Now keep in mind that not all losses are considered eligible to be claimed on your tax return. If it's a loss that's created by normal wear and tear, you can forget about it! Similarly, if your insurance company provides you with a reimbursement on your loss, the most you can do is claim the difference on the reimbursement value versus what the item was currently valued at (if there's even a discrepancy in the first place).

4. State sales tax deductions
Most people in the U.S. pay a state income tax and get some form of deduction when they file their taxes based on that state income tax. However, in states that have high state sales taxes, or no income tax at all, some people are overlooking the ability to itemize their sales tax deduction for significantly larger savings.

Tax-prepping software that uses pre-determined IRS calculations will often choose a sales tax deduction value based on your income. However, sales tax paid on just a couple of big-ticket items could be enough to tip the scales heavily in favor of itemizing your taxes to claim a much bigger deduction.

5. Caring for a parent
Most people are aware of their ability to claim tax credits for child care, but many often forget that they can also claim a total annual expenses benefit of $3,000 when it comes to taking care of a parent.

According to the IRS, this credit is based on a percentage of the amount of work-related expenses you pay to a caregiver to take care of your parent.
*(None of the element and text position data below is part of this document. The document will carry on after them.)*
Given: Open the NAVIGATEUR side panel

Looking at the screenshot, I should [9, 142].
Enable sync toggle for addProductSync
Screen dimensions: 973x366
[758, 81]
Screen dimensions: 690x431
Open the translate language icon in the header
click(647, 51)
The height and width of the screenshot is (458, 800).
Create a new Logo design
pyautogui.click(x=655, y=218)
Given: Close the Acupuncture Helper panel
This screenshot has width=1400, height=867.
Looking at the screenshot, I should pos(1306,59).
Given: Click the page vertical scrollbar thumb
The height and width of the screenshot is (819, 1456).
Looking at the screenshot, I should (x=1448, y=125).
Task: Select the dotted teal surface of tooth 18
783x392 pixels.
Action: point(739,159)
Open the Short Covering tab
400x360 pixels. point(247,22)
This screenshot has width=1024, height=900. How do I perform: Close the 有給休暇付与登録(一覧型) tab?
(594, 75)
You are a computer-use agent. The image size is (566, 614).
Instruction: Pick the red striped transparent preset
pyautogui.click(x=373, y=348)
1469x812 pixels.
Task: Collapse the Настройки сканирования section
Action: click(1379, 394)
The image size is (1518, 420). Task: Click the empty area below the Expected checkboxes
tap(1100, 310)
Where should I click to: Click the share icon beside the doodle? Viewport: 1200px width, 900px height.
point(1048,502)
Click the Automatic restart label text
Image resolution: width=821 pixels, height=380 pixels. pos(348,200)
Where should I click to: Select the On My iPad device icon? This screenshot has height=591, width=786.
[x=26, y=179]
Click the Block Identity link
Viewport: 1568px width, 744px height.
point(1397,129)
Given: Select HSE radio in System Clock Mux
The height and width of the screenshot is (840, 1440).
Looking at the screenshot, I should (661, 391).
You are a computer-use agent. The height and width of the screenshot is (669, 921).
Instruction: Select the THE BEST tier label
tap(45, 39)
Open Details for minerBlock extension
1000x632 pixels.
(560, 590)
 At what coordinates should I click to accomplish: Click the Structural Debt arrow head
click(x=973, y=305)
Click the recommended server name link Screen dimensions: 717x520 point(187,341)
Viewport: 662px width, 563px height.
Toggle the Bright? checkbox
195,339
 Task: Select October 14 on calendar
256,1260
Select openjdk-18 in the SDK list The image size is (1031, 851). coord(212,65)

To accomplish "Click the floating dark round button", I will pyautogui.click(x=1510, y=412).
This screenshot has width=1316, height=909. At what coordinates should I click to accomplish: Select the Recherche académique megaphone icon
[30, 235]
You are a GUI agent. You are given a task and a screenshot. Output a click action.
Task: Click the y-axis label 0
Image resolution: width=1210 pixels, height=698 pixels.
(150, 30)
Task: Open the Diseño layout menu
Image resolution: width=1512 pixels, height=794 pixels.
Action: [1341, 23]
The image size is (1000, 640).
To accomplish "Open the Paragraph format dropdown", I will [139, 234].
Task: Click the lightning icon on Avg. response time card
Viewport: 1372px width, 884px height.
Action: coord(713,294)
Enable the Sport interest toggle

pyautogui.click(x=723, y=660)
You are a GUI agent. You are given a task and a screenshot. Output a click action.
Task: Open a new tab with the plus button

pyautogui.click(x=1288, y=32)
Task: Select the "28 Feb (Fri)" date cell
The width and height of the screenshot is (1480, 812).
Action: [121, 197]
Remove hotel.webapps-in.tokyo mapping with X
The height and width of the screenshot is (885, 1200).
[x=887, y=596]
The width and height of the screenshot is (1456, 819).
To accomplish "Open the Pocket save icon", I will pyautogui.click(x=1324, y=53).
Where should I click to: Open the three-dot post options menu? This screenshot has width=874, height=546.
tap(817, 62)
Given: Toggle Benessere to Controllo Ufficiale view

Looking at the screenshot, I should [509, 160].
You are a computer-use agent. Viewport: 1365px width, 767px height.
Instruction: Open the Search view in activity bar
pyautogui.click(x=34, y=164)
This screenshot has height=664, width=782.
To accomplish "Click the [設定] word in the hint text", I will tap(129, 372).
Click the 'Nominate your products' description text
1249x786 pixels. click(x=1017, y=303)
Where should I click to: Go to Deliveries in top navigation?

The IRS qualifies this Dependent Care Credit as any spouse or dependents who are physically or mentally incapable of taking care of themselves and who spend at least eight hours per day in your household, and the deduction is based on your annual income.

6. Refinancing points
Did you purchase a home or refinance your loan sometime in the past year, or two ... or 10? If you paid points on your mortgage or loan, then you may be entitled to amortize these points over the life of your loan.

For example, let's assume you paid $3,600 in "points" when you purchased your home. Unfortunately, you can't deduct the $3,600 upfront, since those fees were incorporated into the life of your loan. However, you'll be allowed to deduct a maximum of $120 per year on your taxes over the life of the 30-year loan as well as the full balance remaining on your points if you decide to pay off your loan early.

7. Earned Income Tax Credit
Finally, the Earned Income Tax Credit, or EITC, is a benefit given to American workers who have low-to-moderate income, which helps reduce their taxable income and may even result in a refund.

It might seem like common sense for taxpayers to look toward this deduction, since it's been around for years, but the IRS notes that a whopping 20% to 25% of qualified individuals aren't receiving this benefit. One reason, of course, is that you have to file a tax return with the IRS for the EITC even if you owe no tax or aren't normally required to file a return, and we know this probably isn't being done. There are strict limits on who qualifies for the EITC based on their adjusted-gross income, which can be viewed here for 2013.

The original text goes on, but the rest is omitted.